Informacoes sobre ordens
| Nome do Produto | Numero de Catalogo | UNID | Preco | Qde | FAVORITOS | |
Histone H1 Plasmídeo duplo de Nickase (h) | sc-404845-NIC | 20 µg | $410.00 | |||
Histone H1 Plasmídeo duplo de Nickase (h2) | sc-404845-NIC-2 | 20 µg | $410.00 |
HIST1H1B codifica a histona ligante canônica H1.5 (Histona H1), uma proteína arquitetural essencial da cromatina que se liga ao DNA nucleossômico e promove a compactação da cromatina em níveis superiores. Ao regular o espaçamento entre nucleossomos e a acessibilidade local, a Histona H1 influencia programas de transcrição em todo o genoma, o timing da replicação do DNA e a sinalização de dano ao DNA em vias associadas à cromatina. Alterações na estequiometria da H1 ou na dinâmica de ligação à cromatina estão implicadas na desregulação epigenética observada em diversos cânceres e transtornos do desenvolvimento, tornando o HIST1H1B um locus útil para estudar o controle do estado da cromatina e a estabilidade do genoma.
Histone H1 O Plasmídeo de Nickase Dupla (h) consiste num par de plasmídeos combinados, concebidos para a edição de alta especificidade do locus HIST1H1B em linhas celulares human. Cada plasmídeo expressa uma nickase Cas9 D10A e um sgRNA distinto que tem como alvo cadeias de ADN opostas dentro de HIST1H1B. Quando direcionadas para locais adjacentes em cadeias de ADN opostas, as duas nickases geram cortes deslocados numa única cadeia que, em conjunto, produzem uma quebra escalonada de cadeia dupla, exigindo uma atividade coordenada no alvo por parte de ambas as guias.

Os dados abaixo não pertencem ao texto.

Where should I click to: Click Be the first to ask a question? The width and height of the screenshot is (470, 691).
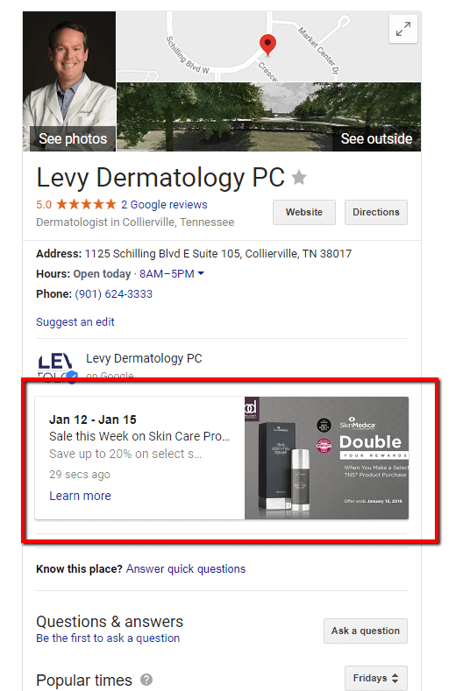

A quebra de ADN resultante é resolvida por vias de reparação celular endógenas, mais frequentemente através da junção de extremidades não homólogas (NHEJ), levando a inserções ou deleções que perturbam a função HIST1H1B. Ao exigir o envolvimento de dois sgRNA no locus alvo, a abordagem de dupla nickase aumenta a especificidade da edição e fornece uma estratégia CRISPR complementar para aplicações em que se deseja um controlo adicional sobre a precisão do direcionamento.

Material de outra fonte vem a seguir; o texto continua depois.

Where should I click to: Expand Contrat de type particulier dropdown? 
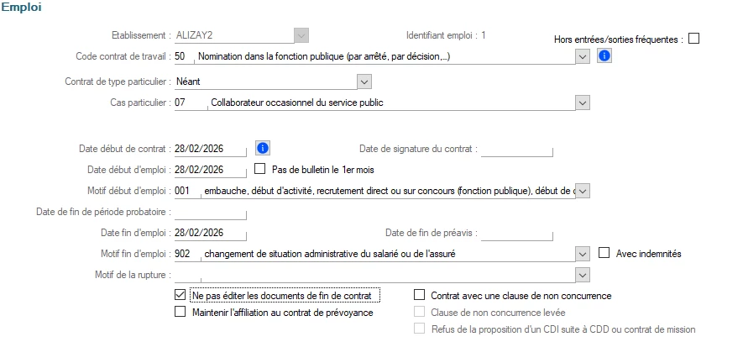pyautogui.click(x=364, y=82)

Para apoiar a identificação eficiente das células editadas, um plasmídeo codifica GFP para visualização fluorescente das populações transfectadas, enquanto o plasmídeo complementar transporta um gene de resistência à puromicina para seleção antibiótica. Em conjunto, estas características apoiam o enriquecimento eficiente das populações co-transfectadas e simplificam a validação dos clones com HIST1H1B interrompido.
Apenas para uso em investigação. Não se destina a uso diagnóstico ou terapêutico.